Results A total of 50 patients with a mean age of 79.5 ± 8.3 years underwent high-risk percutaneous coronary intervention, balloon aortic valvuloplasty, or transcatheter aortic valve replacement with large-bore catheters sized 12-F to 19-F. MANTA closure was performed by 9 different operators. The 14-F MANTA VCD was deployed in one-third of the overall cohort (16 of 50, 32%), and the 18-F MANTA VCD in the remainder. The MANTA VCD was deployed successfully in all patients. The mean time to hemostasis was 2 min, 23 s. One patient had a major vascular and major bleeding complication with prolonged femoral bleeding that was successfully treated with a covered stent and eventual surgical repair. There were no other access site–related complications.

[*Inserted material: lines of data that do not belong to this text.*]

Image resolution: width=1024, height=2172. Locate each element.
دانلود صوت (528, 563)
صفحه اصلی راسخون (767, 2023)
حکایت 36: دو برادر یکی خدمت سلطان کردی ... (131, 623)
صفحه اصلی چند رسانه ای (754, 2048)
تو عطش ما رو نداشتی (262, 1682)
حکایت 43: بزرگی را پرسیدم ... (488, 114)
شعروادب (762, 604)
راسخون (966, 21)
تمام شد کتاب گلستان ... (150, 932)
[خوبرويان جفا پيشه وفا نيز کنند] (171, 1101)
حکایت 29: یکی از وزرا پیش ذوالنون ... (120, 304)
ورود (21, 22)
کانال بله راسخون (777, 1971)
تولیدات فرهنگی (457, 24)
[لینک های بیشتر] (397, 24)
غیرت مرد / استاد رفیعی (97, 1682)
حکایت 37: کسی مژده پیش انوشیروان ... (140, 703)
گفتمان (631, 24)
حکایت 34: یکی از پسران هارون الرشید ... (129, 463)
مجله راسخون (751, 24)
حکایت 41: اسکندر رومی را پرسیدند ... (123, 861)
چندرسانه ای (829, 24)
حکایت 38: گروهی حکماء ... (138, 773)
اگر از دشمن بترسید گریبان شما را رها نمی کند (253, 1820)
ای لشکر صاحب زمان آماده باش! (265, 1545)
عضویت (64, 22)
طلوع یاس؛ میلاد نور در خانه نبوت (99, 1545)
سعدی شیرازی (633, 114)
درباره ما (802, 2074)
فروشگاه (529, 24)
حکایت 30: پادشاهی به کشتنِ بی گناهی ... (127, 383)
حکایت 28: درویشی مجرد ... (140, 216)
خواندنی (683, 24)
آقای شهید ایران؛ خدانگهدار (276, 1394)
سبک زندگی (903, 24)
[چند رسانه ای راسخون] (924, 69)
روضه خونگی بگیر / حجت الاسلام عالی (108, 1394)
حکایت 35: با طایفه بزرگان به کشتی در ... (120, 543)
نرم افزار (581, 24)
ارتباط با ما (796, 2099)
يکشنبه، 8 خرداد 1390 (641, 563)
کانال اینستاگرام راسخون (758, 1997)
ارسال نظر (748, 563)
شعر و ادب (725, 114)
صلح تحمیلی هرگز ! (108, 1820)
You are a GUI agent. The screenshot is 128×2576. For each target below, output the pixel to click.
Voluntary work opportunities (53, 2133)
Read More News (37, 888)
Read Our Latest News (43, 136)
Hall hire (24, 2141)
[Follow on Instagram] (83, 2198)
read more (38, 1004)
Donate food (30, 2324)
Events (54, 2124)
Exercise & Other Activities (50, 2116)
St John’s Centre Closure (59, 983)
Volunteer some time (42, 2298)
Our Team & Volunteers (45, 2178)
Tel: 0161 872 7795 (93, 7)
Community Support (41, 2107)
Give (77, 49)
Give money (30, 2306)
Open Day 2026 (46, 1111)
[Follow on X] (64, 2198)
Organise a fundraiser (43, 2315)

Conclusions This first multicenter experience demonstrates rapid and reliable hemostasis and low complication rates with the use of the plug-based MANTA VCD for large-bore arteriotomy closure.

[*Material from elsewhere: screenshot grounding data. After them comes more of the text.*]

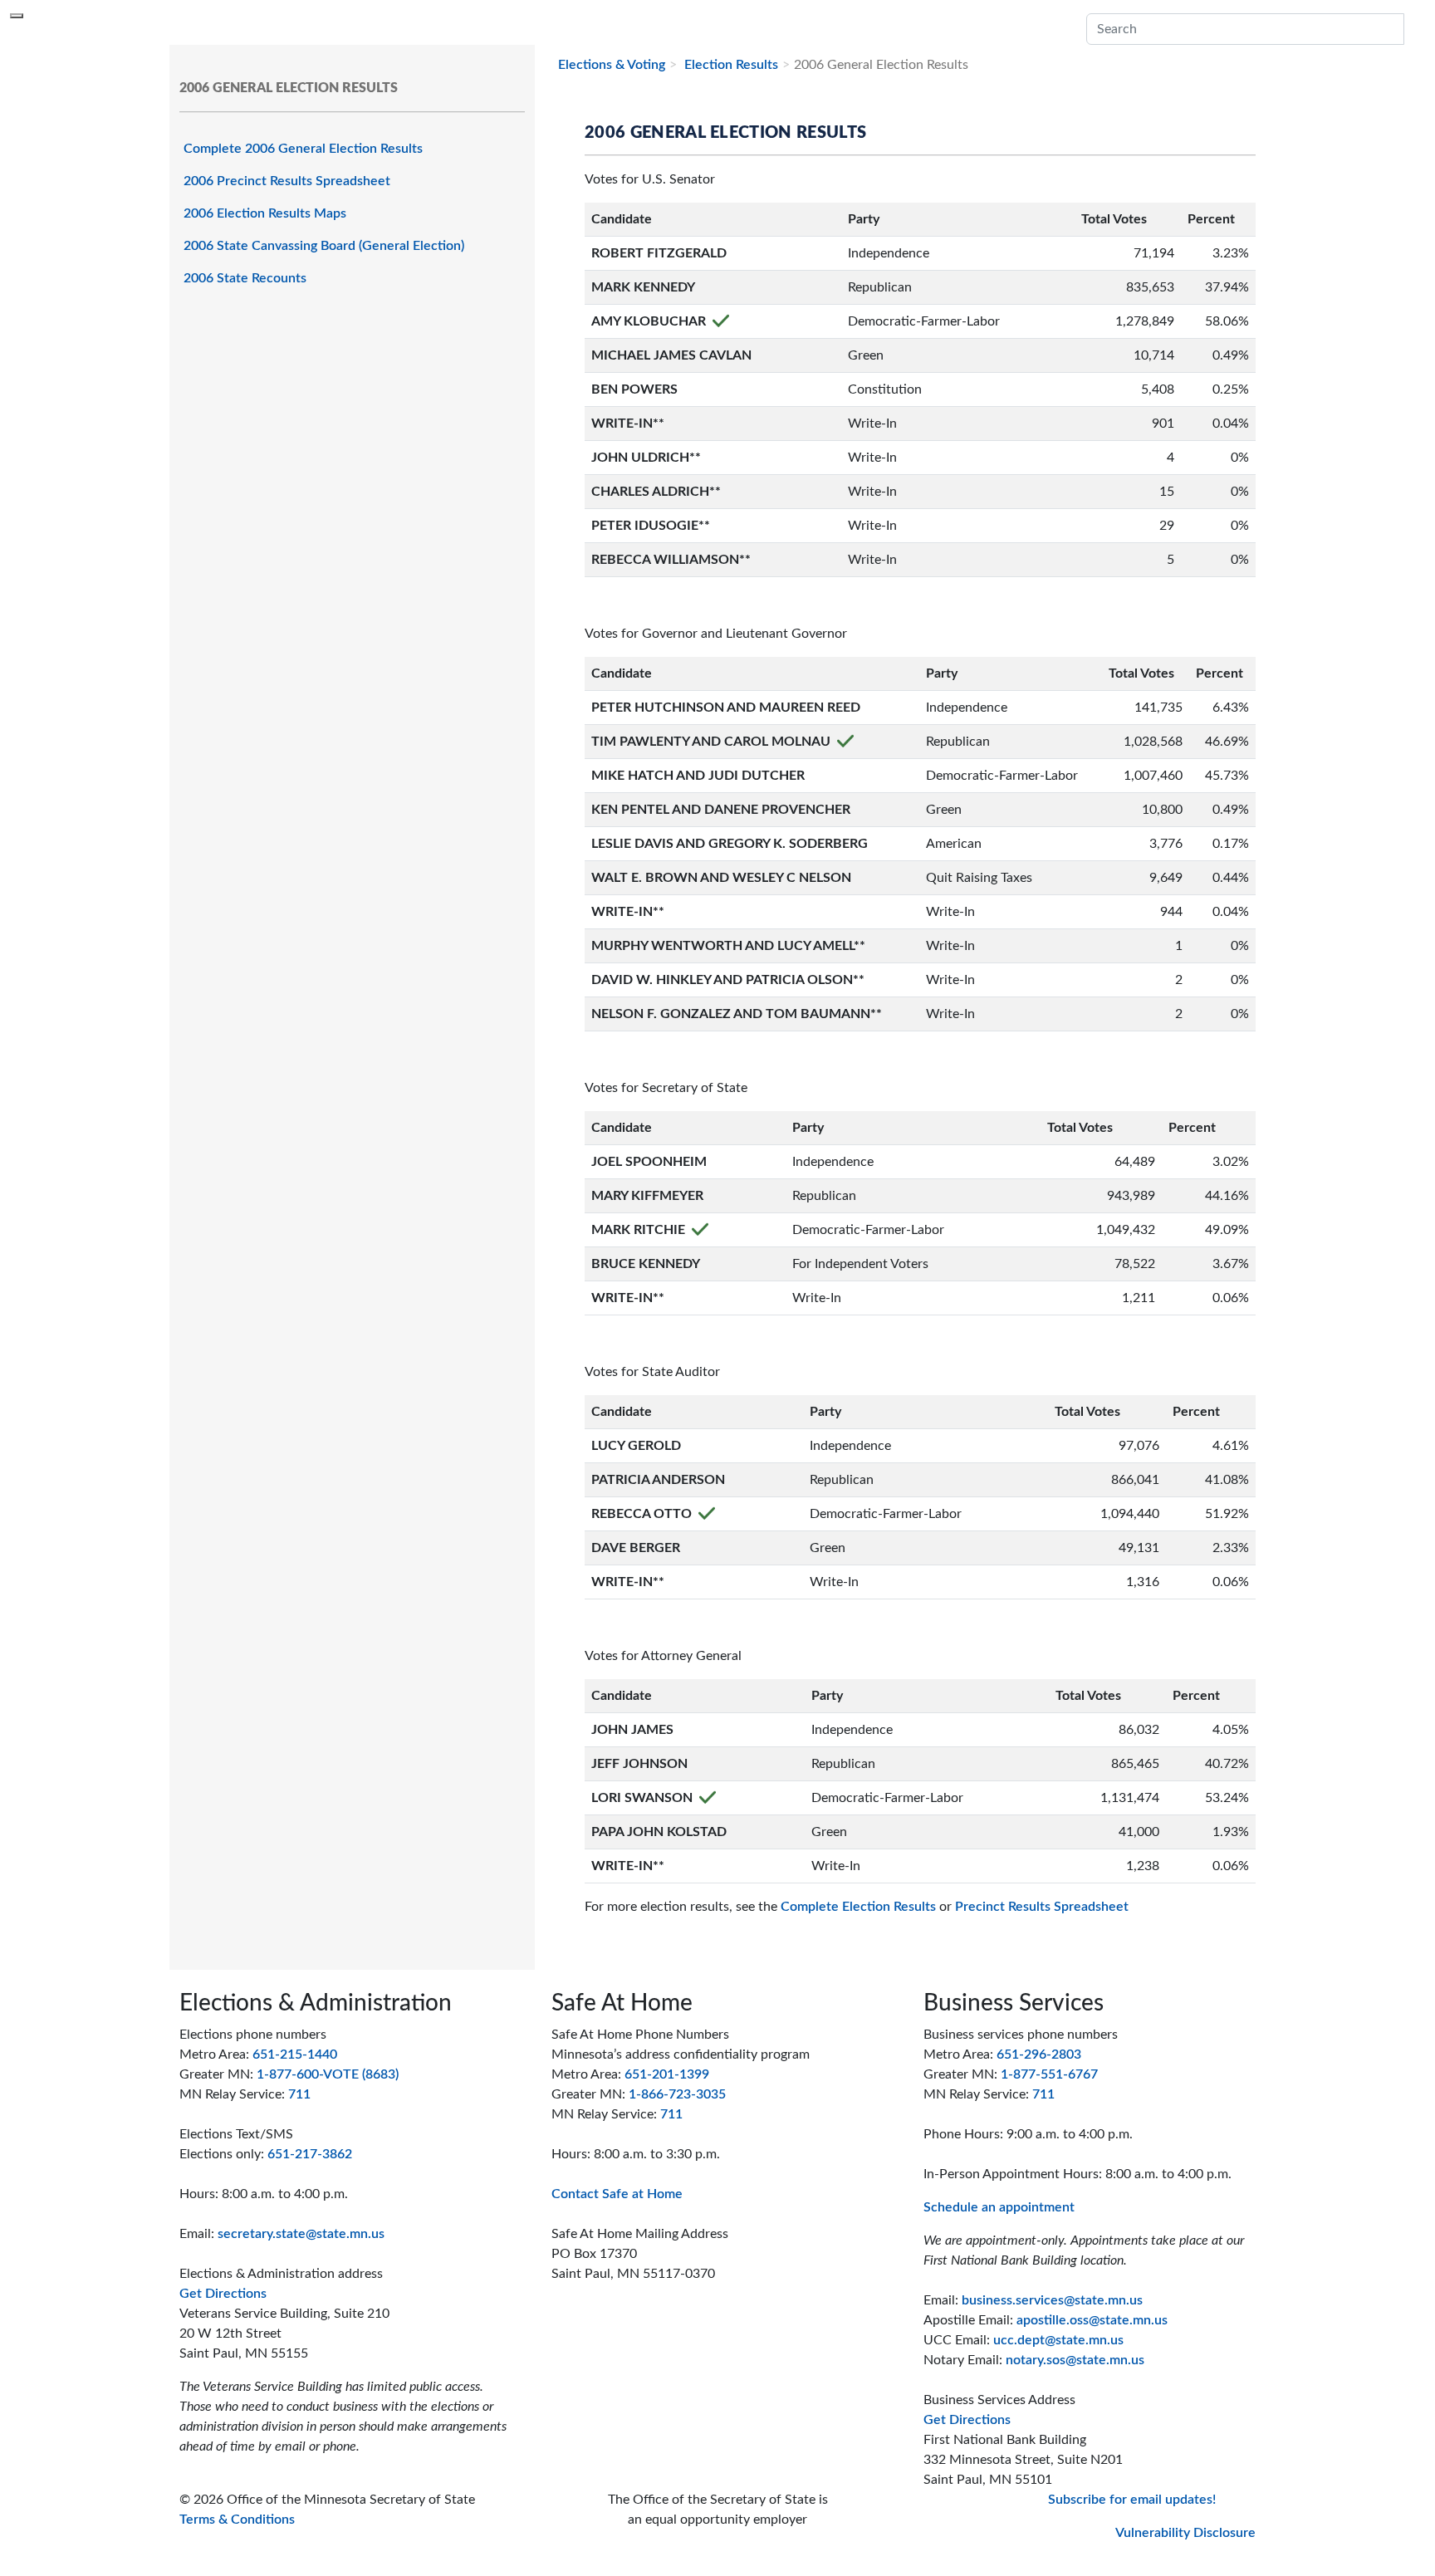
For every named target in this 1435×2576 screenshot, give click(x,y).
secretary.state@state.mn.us (301, 2234)
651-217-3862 (309, 2154)
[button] (1414, 29)
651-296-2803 (1039, 2054)
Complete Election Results (858, 1906)
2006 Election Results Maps (265, 213)
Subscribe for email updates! (1132, 2499)
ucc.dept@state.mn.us (1058, 2340)
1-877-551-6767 (1049, 2074)
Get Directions (223, 2293)
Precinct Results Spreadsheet (1042, 1906)
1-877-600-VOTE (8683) (328, 2074)
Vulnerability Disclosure (1185, 2532)
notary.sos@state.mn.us (1075, 2360)
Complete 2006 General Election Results (303, 148)
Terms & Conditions (237, 2519)
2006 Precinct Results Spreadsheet (287, 181)
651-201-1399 (666, 2074)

The advent of endovascular aneurysm repair, transcatheter aortic valve replacement (TAVR), and mechanical circulatory support has offered new, minimally invasive therapeutic options that are rapidly becoming standard of care. These percutaneous transfemoral interventions require large-bore catheters and have created challenges for femoral arterial access management. Current approaches include surgical cut-down with arterial puncture under direct vision, and suture-based “pre-closure.” Surgical cut-down is associated with longer procedural time, increased patient discomfort, deeper anesthesia, risk of wound complications including infection, and slower ambulation. The pre-closure technique overcomes many of the disadvantages of surgical cut-down but can be technically demanding, time consuming, and associated with a significant failure rate. Recent randomized TAVR trials have reported major vascular complications in 6% to 8% (1,2). Furthermore, a study on the 2 suture-based closure techniques for management of TAVR access reported a 20% vascular complication rate despite being used by experienced operators (3). Currently, the majority of access site complications result from failed arteriotomy closure (4).
The percutaneous MANTA Vascular Closure Device (VCD) (Essential Medical Inc., Malvern, Pennsylvania) is a novel collagen-based technology dedicated to closure of large-bore arteriotomies (5). The MANTA VCD underwent prospective multicenter evaluation for Conformité Européenne (CE) mark approval in the first detailed report of outcomes achieved with a dedicated large-bore vascular closure device.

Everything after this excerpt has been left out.